Le pape François fait le ménage au sein du Vatican !

Fait exceptionnel, il a remercié officiellement le cardinal Müller et a choisi pour le remplacer à la tête de la Congrégation pour la doctrine de la foi monseigneur Luis Ladaria Ferrer. Or ne pas reconduire le préfet à la tête de cette éminente Congrégation romaine avant l’âge de la retraite canonique de 75 ans est un acte inédit, bien à l’image de ce pontificat révolutionnaire.

Cette décision pontificale de ne pas renouveler le mandat du cardinal allemand est donc vue comme une sanction et une mise à l’écart de Gerhard Ludwig Müller dont les prises de positions conservatrices publiques concernant la pastorale familiale s’opposaient aux innovations bergogliennes contenues dans Amoris Laetitia. A plusieurs reprises, le cardinal Müller avait affirmé que l’Exhortation ne changeait pas la doctrine antérieure de l’Église qui décrète l’impossibilité pour des personnes divorcés et remariés civilement d’accéder aux sacrements. De son côté, le pape a soutenu invariablement les différentes orientations pastorales émises par différents évêques sur la base du chapitre VIII d’Amoris Laetitia qui permettent le contraire, c’est-à-dire cette possibilité pour les concubins de recevoir les sacrements. L’opposition entre le pontife et le préfet était plus que manifeste. Le pape François vient d‘y mettre un terme en renvoyant tout bonnement le cardinal :

« Le non-renouvellement d’un préfet de l’ex-Saint-Office n’a pas de précédent récent, reconnaît le vaticaniste italien Andrea Tornielli.
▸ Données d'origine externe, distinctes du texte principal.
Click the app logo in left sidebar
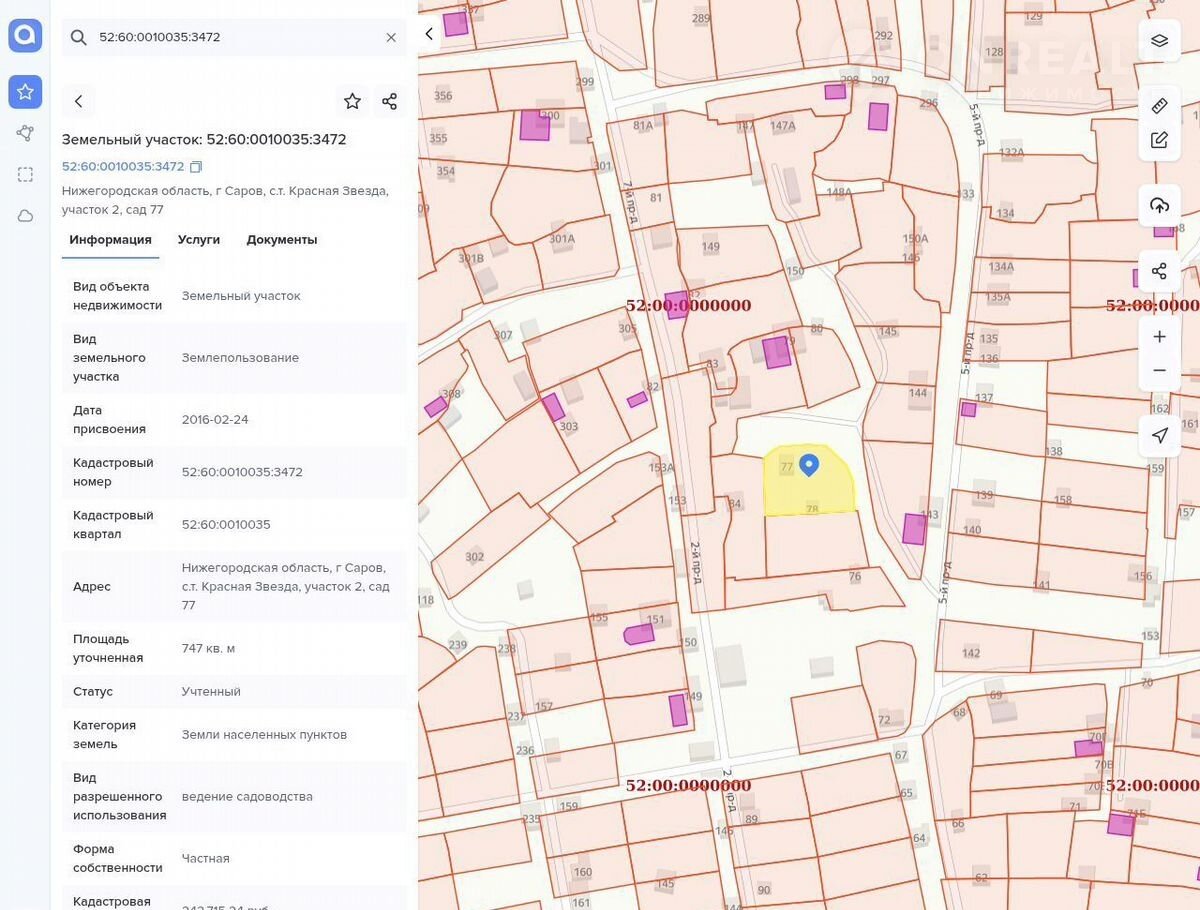This screenshot has width=1200, height=910. (x=25, y=36)
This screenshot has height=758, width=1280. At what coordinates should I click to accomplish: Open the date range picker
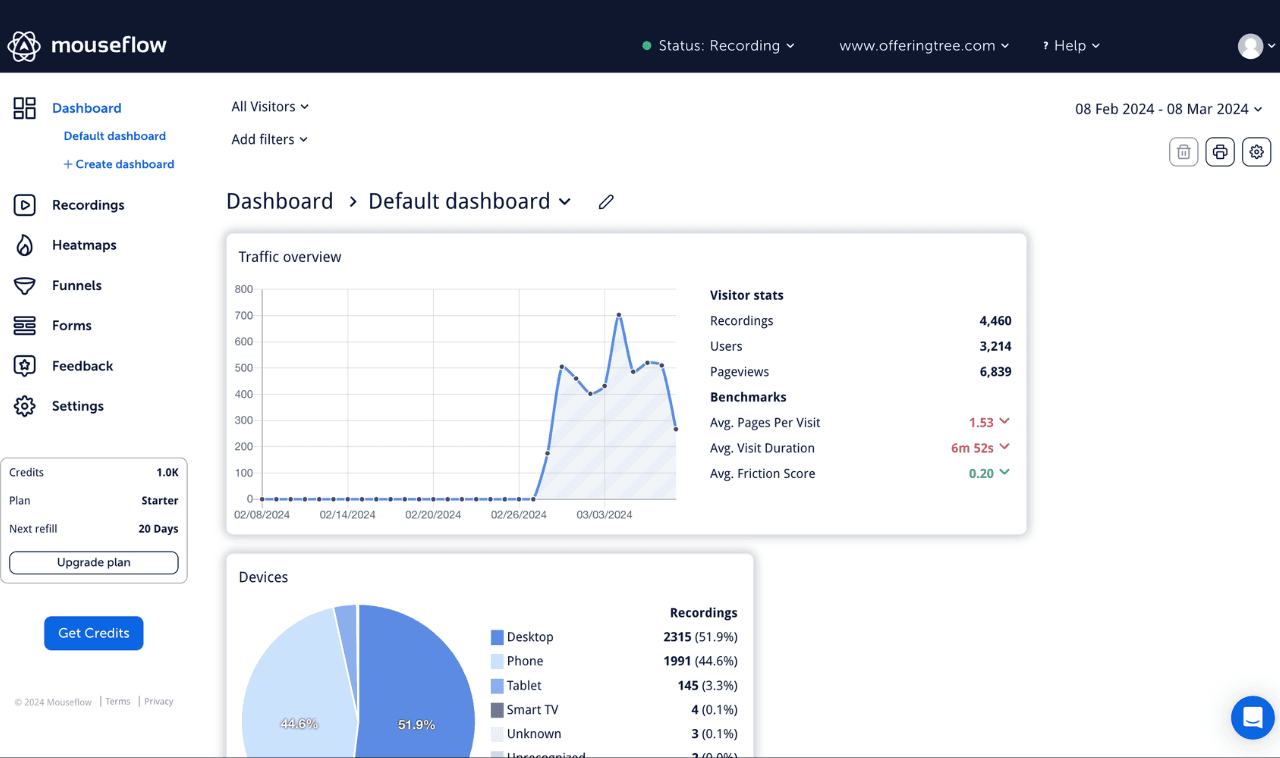(1168, 108)
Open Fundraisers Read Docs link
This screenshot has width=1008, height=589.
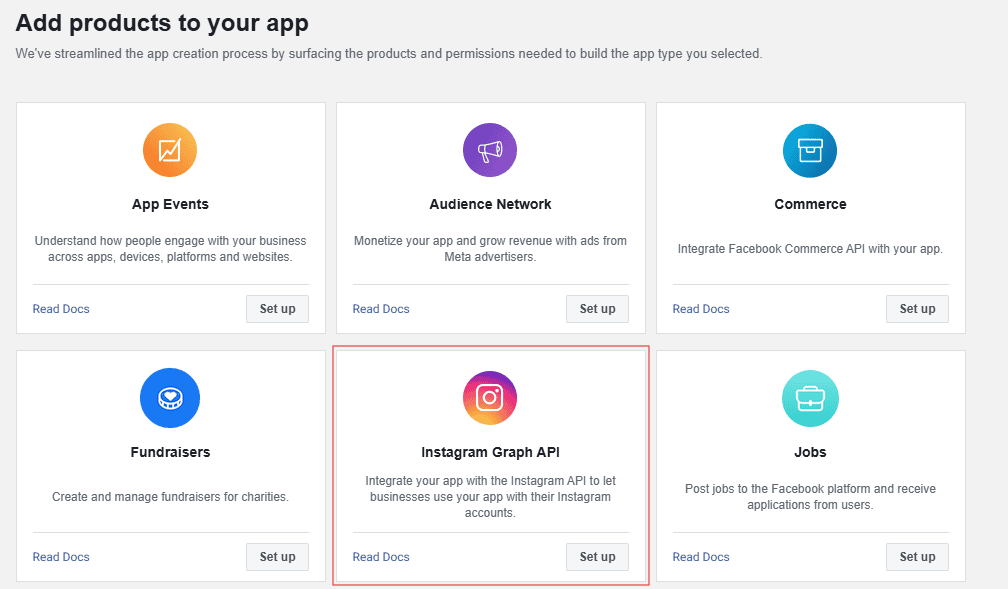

Mais il est vrai, aussi, qu’on n’avait jamais vu un préfet joué son rôle de cette manière. »

Quoiqu’on puisse savoir du cardinal Müller à la doctrine hétérodoxe sur d’autres sujets, force est de reconnaitre, ce que ne veut pas faire Tornielli, que sur cette question des sacrements aux divorcés remariés civilement, Mgr Müller n’a fait que rappeler la doctrine immuable de l’Église catholique envers et contre tout… contre le pape lui-même. En cela il a joué son rôle honnêtement.

Sur la question d’un possible accord avec la FSSPX, les deux hommes paraissaient aussi en désaccord : alors que le pape François a de nombreuses fois témoigné que les questions doctrinales ne l’intéressent guère mais qu’il est mu plutôt, dans « sa bienveillance envers votre Fraternité Sacerdotale » dixit Gerhard Ludwig Müller, par un « souci pour les rejetés de tous bords » ainsi que le soulignait le Supérieur Général de la congrégation sacerdotale dans un entretien à TV Libertés en janvier 2017, le préfet de la Congrégation pour la doctrine de la Foi restait lui très attaché à une reconnaissance doctrinale publique du Concile Vatican II par cette même FSSPX. Sa dernière lettre sur le sujet, avant de quitter son poste, le démontre amplement.

Mgr Ferrer, son remplaçant à la tête de la Congrégation pour la doctrine de la Foi, a semble-t-il un profil plus conforme aux besoins bergogliens pour mener à bien tant la révolution morale bergoglienne que les chantiers sensibles du pape François. Espagnol, jésuite, il avait été nommé en 2008 secrétaire de cette même Congrégation par Benoît XVI. Il est donc au courant de l‘avancée du dossier lefebvriste. Comme le note Famille chrétienne dans son édition d’hier

« Le jésuite espagnol, très au fait du dossier lefebvriste, pourrait d’ailleurs être au cœur des prochaines étapes du retour de la Fraternité sacerdotale Saint Pie-X dans le giron de Rome. »

Concernant d’autres sujets chers à François, le prélat avait été désigné par le pape argentin, le 2 août 2016, président de la Commission chargée d’étudier la question du Diaconat féminin et avait été nommé auparavant également dans la commission visant à simplifier les procédures de reconnaissance de nullités de mariage. Des postes qui témoignent donc de la confiance que lui porte le pape.

« En 2008, rapporte La Croix,  au mensuel italien 30 Giorni – une de ses rares interviews – il confiait être un « conservateur modéré ». «Les positions extrêmes ne me plaisent pas, qu’elles soient progressistes ou traditionalistes, expliquait-il. Je crois qu’il y a une voie moyenne, qui est celle que prend la majorité des professeurs de théologie ici, à Rome, et dans l’Église en général. Cette voie moyenne est, selon moi, la voie à suivre, même si chacun de nous a ses particularités. »

Avec Mgr Luis Ladaria Ferrer, El papa argentin se dote d’un préfet à la tête de la plus importante Congrégation vaticane certainement plus conforme à ses volontés et ses exigences.